"Ah! those little ice-cold fingers,
How they point our memories back
To the hasty words and actions,
Strewn along our backward track!
How those little hands remind us,
As in snowy grace they lie,
Not to scatter thorns—but roses,
For our reaping by and by."
We perceive here that ruthless death with his scythe pays no regard to infantile age, and that others in the vigour of their youthful prime as well as the matured adult and hoary-headed have been suddenly cut down by an awful surprise.
Here is a grave planted with flowers, the stone at the head of the grave states that William Gobell was accidentally killed on the London and Brighton Railway, March 4th, 1873, aged 65 years. Here is another stone in affectionate remembrance of William James, late Engine driver on the L.B. and S.C.R., who was killed while in the execution of his duty on the 29th of July 1876, aged 38 years. This stone has been erected by his fellow mates, as a token of respect to his memory.

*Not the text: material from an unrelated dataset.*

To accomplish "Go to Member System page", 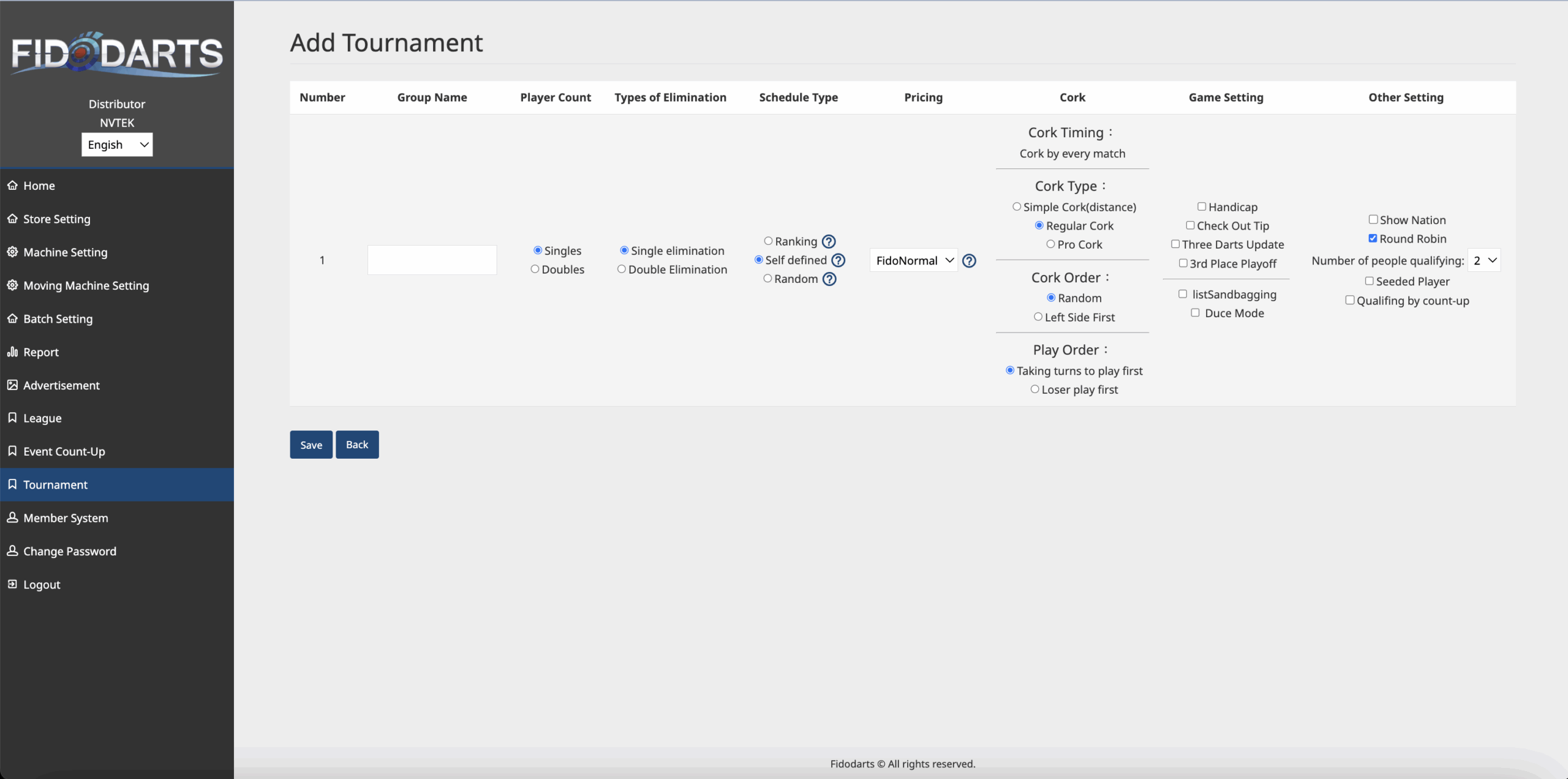I will click(66, 518).
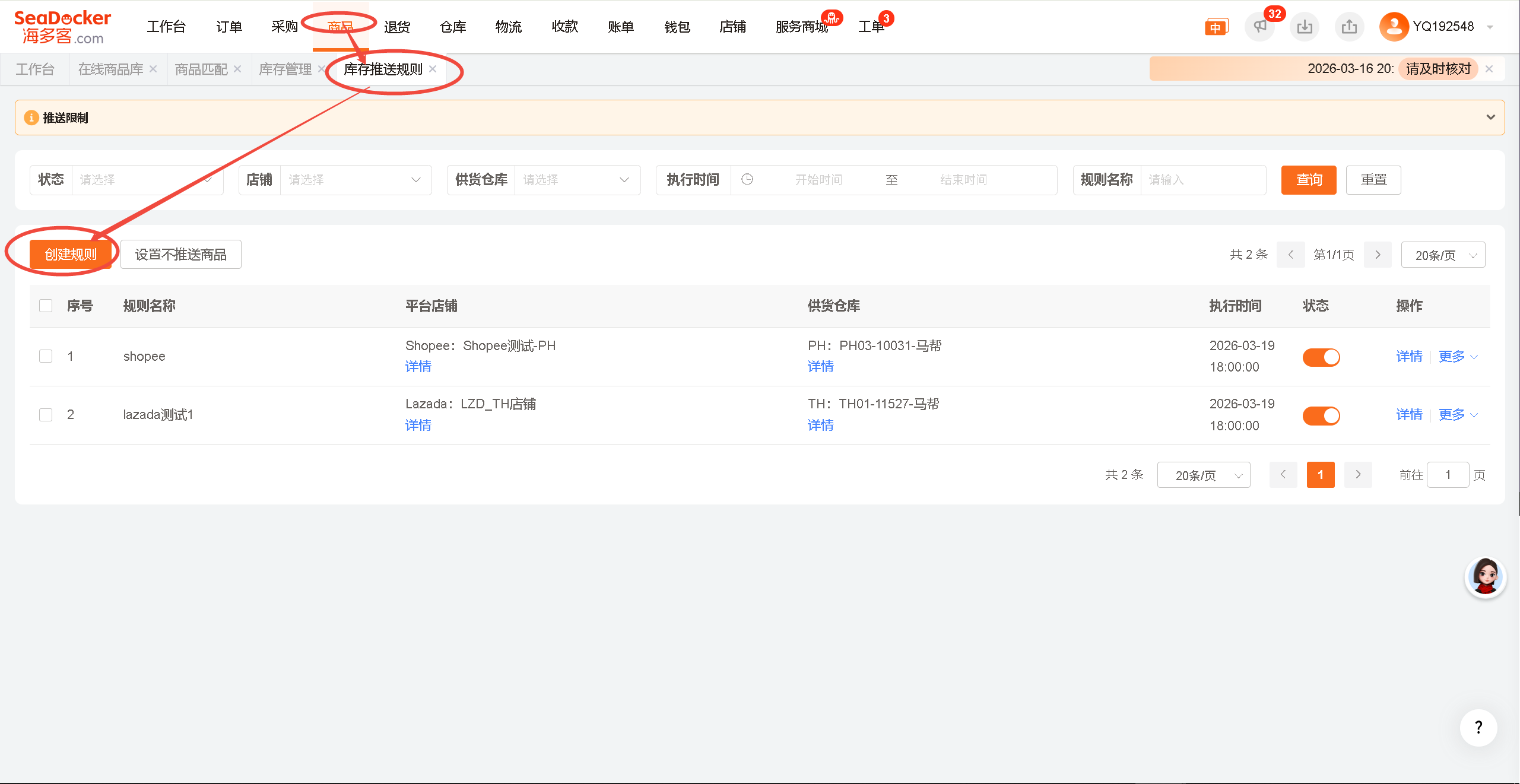
Task: Switch to the 库存管理 tab
Action: coord(285,69)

Another stone is erected in memory of Henry Blunden, who was killed on the L. and S. W. Ry., on the 17th October, 1871, aged 22 years.
"All you that come my grave to see,
Oh think of death and remember me,
Just in my prime and folly skilled;
When on the Railway I was killed,
Take warning, hear, and do not weep,
But early learn thy grave to seek."
Sacred to the memory of Thomas Hutchinson Higerty, who departed this life October 13th, 1869, aged 5 years and 2 months.

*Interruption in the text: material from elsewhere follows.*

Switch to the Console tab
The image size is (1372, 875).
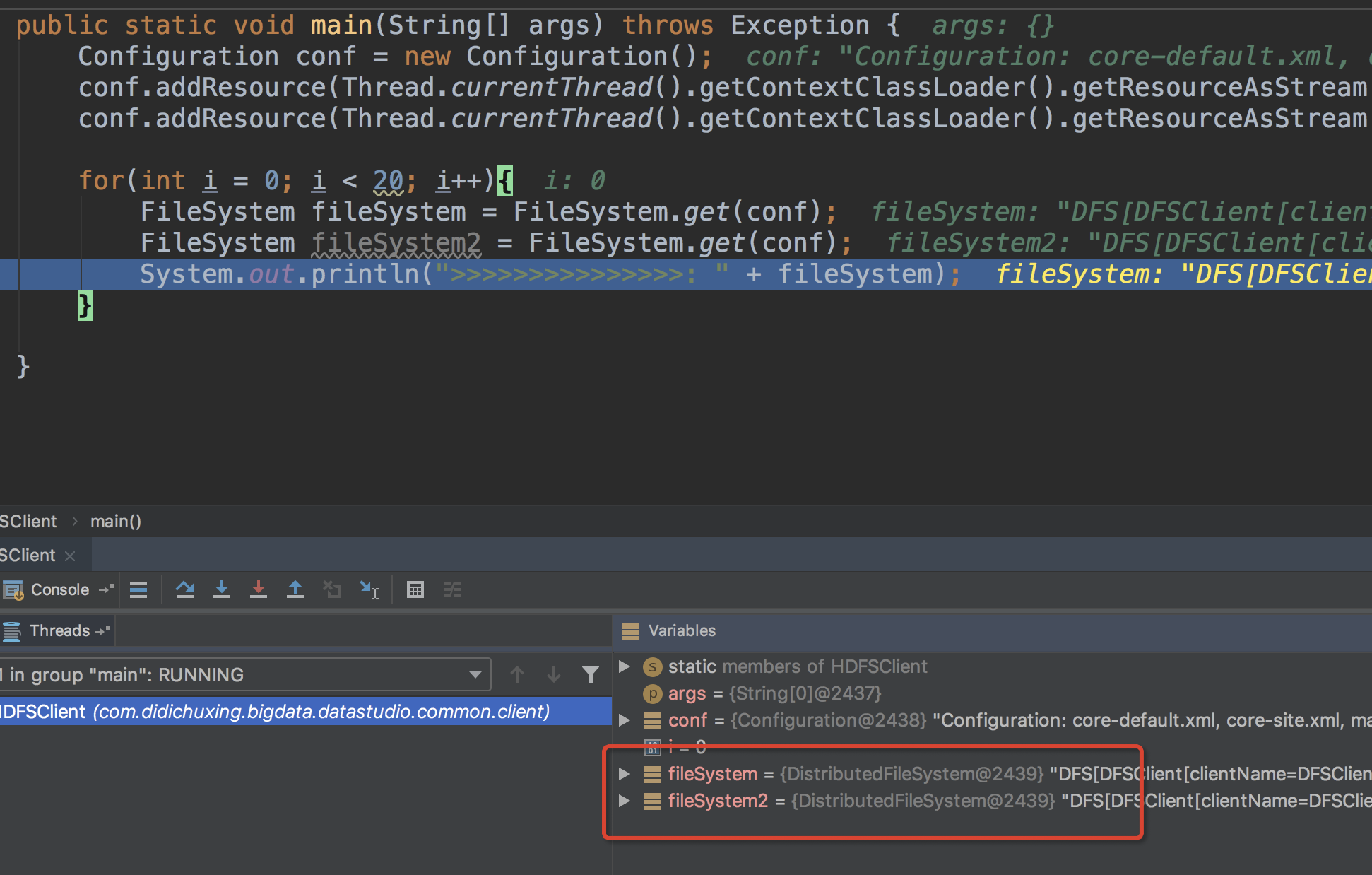pyautogui.click(x=59, y=589)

How very soon is age upon us,
Ere we know our way to earth,
But in heaven there's no sorrow,
There's nothing but joy and mirth.
How soon hath time closed around us,
First a child and then a man,
How soon he's turned to mouldering dust
Which from a few years back he sprang.
The head-stone states that the above lines were written by his brother, aged twelve years.
I like that ancient Saxon phrase which calls
The burial ground God's acre! It is just:
It consecrates each grave within its walls,
And breathes a benison o'er the sleeping dust.
God's acre! yes, that blessed name imparts
Comfort to those who in the grave have sown
The seed that they had gathered in their hearts,
Their bread of life—alas! no more their own.
Into its furrows shall we all be cast,
In the sure faith that we shall rise again
At the great harvest, when the archangel's blast
Shall winnow, like a fan, the chaff and grain.
Then shall the good stand in immortal bloom,
In the fair gardens of that sacred birth;
And each bright blossom mingle its perfume
With that of flowers which never bloomed on earth.
Longfellow.[1]
[1] The word Sepulchre comes from the Latin Sepelio to bury. It is the place where the dead body of a human being is consigned, whether it be in the ground or an excavation in the rocks.